- TEXTO DADO -
===============
Comprendo perfectamente la frustración de los baroncitos socialistas y los miembros del Comité Federal que optaron por destituir al gran intransigente. La rigidez, el egoísmo, la implacabilidad son vicios que causan poca simpatía entre los votantes. Pero sí van a galvanizar al único constituyente que cuenta en la actualidad en la estrategia socialista: los de Podemos y sus prójimos. Si quieres los votos de la gente irracional, hay que hacerse eco de su irracionalidad. Así que la locura de Pedro Sánchez no era ningún disparate, sino una especie de astucia trastrocada.
===============
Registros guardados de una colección
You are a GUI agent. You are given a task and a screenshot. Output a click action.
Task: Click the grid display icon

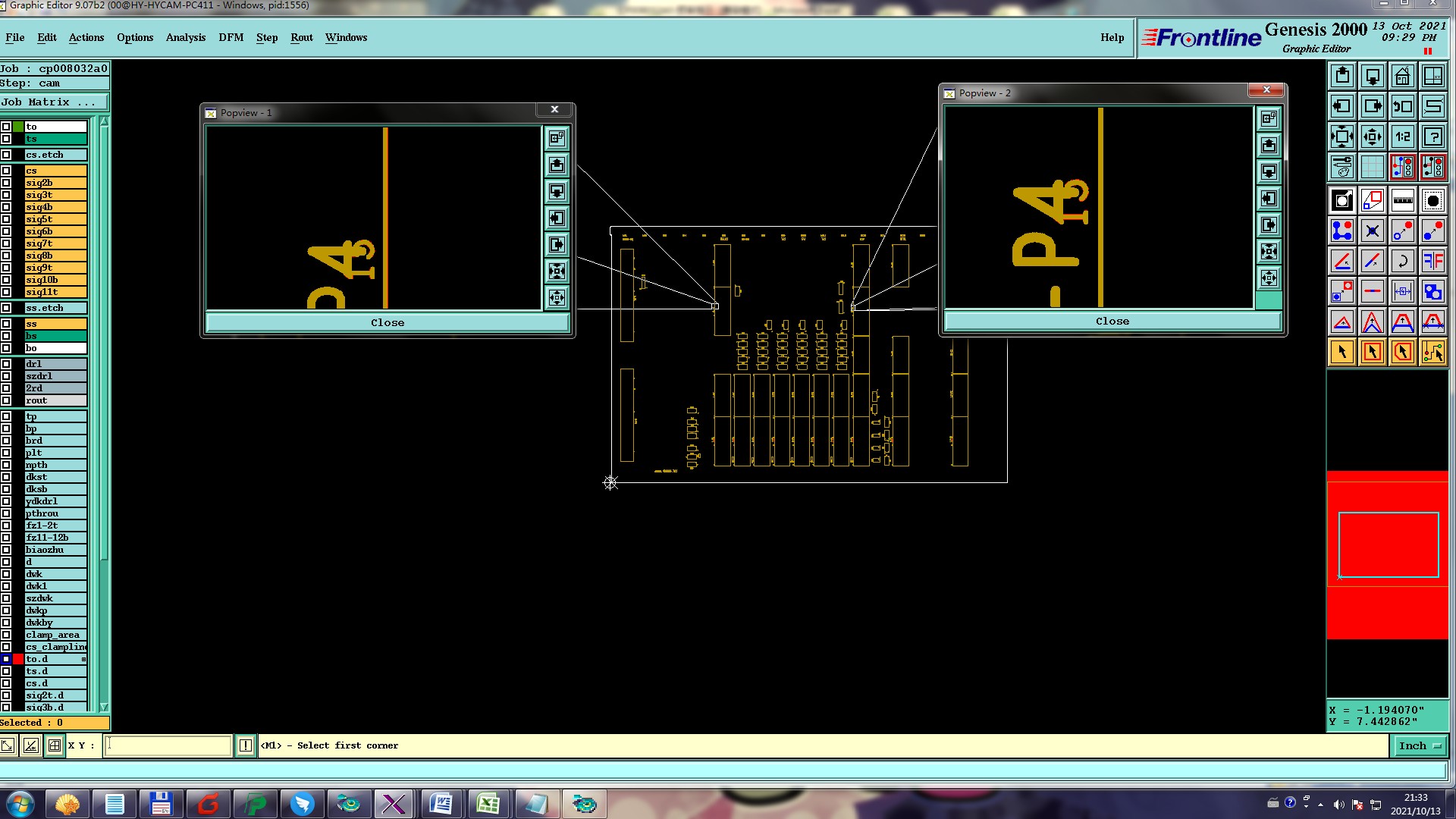(1372, 167)
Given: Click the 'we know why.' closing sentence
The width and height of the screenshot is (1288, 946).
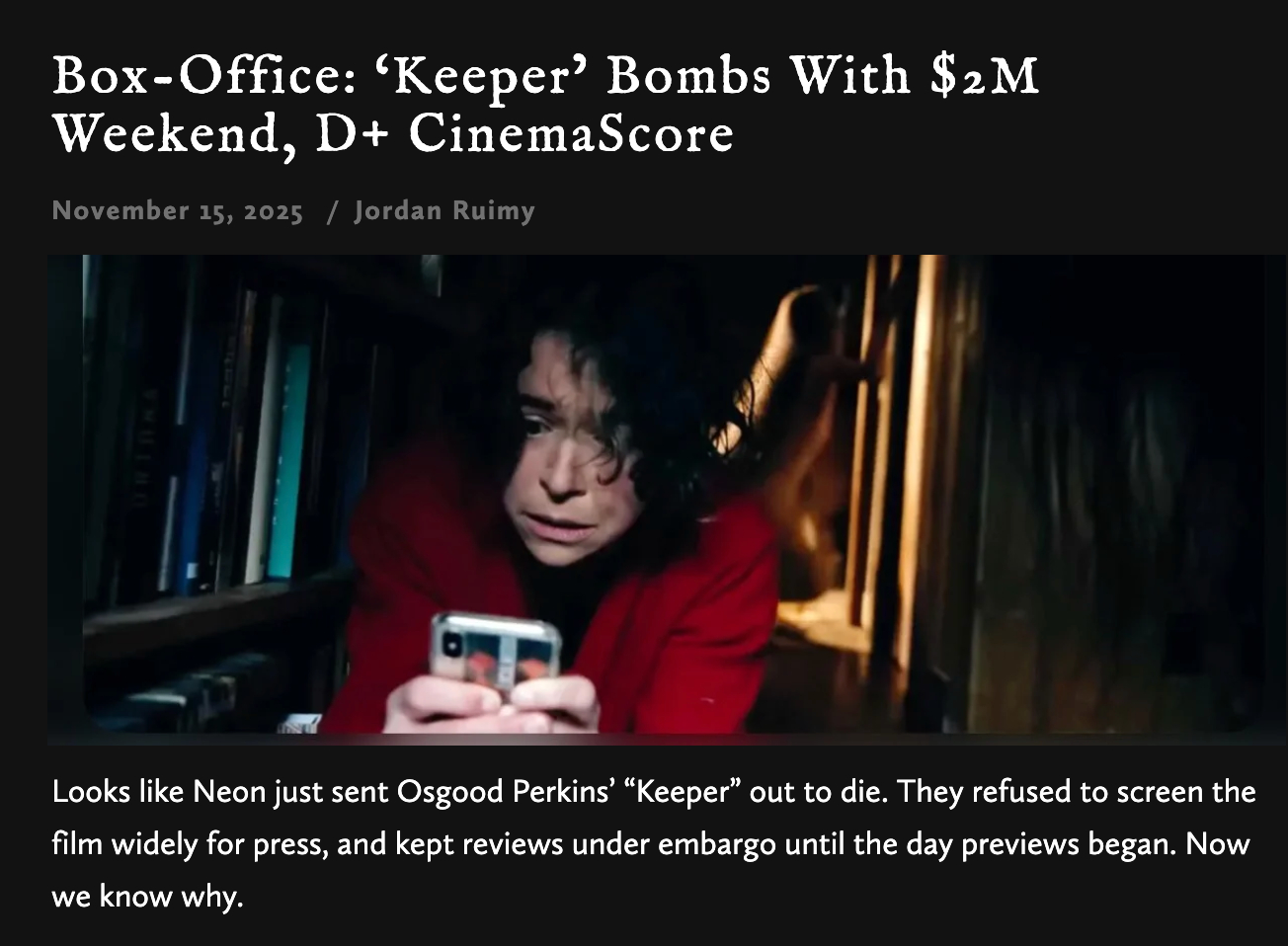Looking at the screenshot, I should click(147, 898).
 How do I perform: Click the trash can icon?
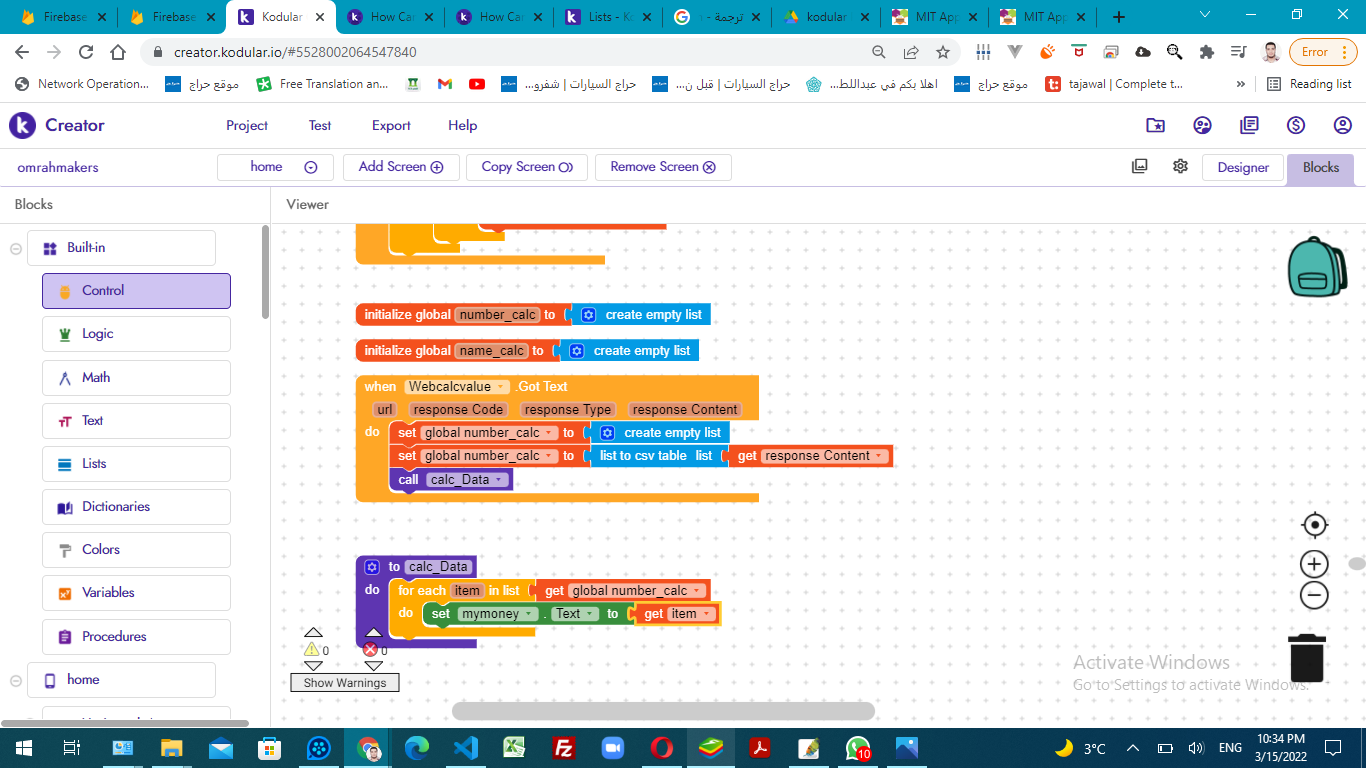[1307, 657]
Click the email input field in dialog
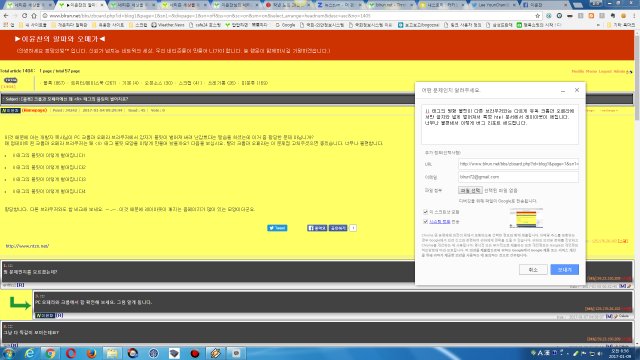Image resolution: width=640 pixels, height=360 pixels. click(x=518, y=177)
===============
- INSTRUCCIÓN DADA 1 -
Según el texto dado, ¿qué hay que hacer si quieres los votos de la gente irracional?
- INSTRUCCIÓN DADA 2 -
Indica si cada afirmación coincide con el texto dado, con un sí o un no y las palabras del texto que lo deciden, citadas tal cual:
(a) La rigidez y el egoísmo causan mucha simpatía entre los votantes.
(b) La locura de Pedro Sánchez era una especie de astucia trastrocada.
(c) Los miembros del Comité Federal optaron por destituir al gran intransigente.

- RESULTADO COMPLETO 1 -
Hay que hacerse eco de su irracionalidad.

- RESULTADO COMPLETO 2 -
(a) No: "La rigidez, el egoísmo, la implacabilidad son vicios que causan poca simpatía entre los votantes."
(b) Sí: "la locura de Pedro Sánchez no era ningún disparate, sino una especie de astucia trastrocada."
(c) Sí: "los miembros del Comité Federal que optaron por destituir al gran intransigente."